Unable to integrate Spark on EMR with Amazon ELasticsearch

(Ruchika Abbi) #1

I have tried several different way and I am not able to get a Spark 2.0 cluster interact with Amazon Elasticsearch cluster using ES-Hadoop (recent version 5.1.2). Please check the settings and see if you can spot anything in the configuration. I am able to telnet to ES endpoint at port 80 and also create a new ES index from EMR master node.
I keep getting the error:

by: org.elasticsearch.hadoop.rest.EsHadoopNoNodesLeftException: Connection
error (check network and/or proxy settings)- all nodes failed; tried [[]]

spark-shell --packages org.elasticsearch:elasticsearch-spark-20_2.11:5.1.2

import org.apache.spark.SparkConf
import org.apache.spark.SparkContext
import org.apache.spark.SparkContext._
import org.elasticsearch.spark._

val conf = new SparkConf().setAppName("myESHadoop").setMaster("local[*]")
conf.set("es.index.auto.create", "true")
conf.set("es.nodes", "-piqsbtyzn5dsvrmrzucprcmuiu.us-east-1.es.amazonaws.com")
conf.set("es.index.auto.create", "true")
conf.set("es.port", "80")
conf.set("es.nodes.wan.only", "true")
val sc = new SparkContext(conf)

val numbers = Map("one" -> 1, "two" -> 2, "three" -> 3)
val airports = Map("arrival" -> "Otopeni", "SFO" -> "San Fran")

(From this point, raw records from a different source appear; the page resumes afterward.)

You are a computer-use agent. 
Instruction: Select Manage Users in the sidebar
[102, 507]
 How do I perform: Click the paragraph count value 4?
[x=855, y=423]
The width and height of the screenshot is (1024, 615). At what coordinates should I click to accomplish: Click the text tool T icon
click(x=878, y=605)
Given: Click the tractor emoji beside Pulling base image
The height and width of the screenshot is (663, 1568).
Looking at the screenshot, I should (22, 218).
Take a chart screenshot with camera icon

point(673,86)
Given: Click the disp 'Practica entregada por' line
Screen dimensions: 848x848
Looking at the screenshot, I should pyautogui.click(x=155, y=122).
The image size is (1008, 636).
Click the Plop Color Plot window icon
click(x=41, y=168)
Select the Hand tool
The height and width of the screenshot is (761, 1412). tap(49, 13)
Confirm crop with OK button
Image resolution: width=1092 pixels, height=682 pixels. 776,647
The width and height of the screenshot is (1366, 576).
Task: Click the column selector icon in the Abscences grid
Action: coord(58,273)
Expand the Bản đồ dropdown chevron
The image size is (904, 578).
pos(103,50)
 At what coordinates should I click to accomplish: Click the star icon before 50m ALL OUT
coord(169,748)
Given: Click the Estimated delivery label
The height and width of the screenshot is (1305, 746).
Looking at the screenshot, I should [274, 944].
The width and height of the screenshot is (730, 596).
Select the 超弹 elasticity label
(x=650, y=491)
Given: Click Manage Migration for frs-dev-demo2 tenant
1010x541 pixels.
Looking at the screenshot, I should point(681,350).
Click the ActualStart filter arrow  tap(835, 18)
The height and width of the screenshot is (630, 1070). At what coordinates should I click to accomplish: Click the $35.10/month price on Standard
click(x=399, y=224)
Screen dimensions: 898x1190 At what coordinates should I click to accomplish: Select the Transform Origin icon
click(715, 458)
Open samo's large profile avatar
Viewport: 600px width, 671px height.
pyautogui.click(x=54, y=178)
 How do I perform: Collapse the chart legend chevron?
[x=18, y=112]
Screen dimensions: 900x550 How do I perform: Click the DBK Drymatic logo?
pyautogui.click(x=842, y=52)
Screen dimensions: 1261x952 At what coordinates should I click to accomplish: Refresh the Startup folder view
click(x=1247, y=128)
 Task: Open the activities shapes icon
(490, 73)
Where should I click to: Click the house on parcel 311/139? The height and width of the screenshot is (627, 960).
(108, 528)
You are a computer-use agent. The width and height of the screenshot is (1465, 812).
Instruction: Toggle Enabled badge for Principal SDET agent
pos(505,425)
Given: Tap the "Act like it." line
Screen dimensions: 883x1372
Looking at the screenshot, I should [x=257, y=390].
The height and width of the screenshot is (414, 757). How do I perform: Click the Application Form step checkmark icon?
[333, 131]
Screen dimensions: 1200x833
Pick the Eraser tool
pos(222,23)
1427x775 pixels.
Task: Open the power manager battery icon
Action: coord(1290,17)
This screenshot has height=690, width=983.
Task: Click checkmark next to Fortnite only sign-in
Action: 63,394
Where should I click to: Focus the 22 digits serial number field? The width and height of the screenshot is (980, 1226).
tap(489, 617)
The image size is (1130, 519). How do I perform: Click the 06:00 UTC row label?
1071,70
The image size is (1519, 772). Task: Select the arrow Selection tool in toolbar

sc.makeRDD(Seq(numbers, airports)).saveToEs("spark/docs")

When I use the following instead to set the configuration, the job just hangs and I see no error at all.

spark-shell --packages org.elasticsearch:elasticsearch-spark-20_2.11:5.1.2 --conf spark.es.nodes=-piqsbtyzn5dsvrmrzucprcmuiu.us-east-1.es.amazonaws.com spark.es.port=80 spark.es.index.auto.create= true spark.es.nodes.discovery=false spark.es.nodes.wan.only=true

I have a feeling configuration is the underlying issue and not networking. ES endpoint is wide open.

(James Baiera) #2

@RuchikaAWS Do you see any differences when you pass those configuration entries to the saveToEs call?

(system) #3

This topic was automatically closed 28 days after the last reply. New replies are no longer allowed.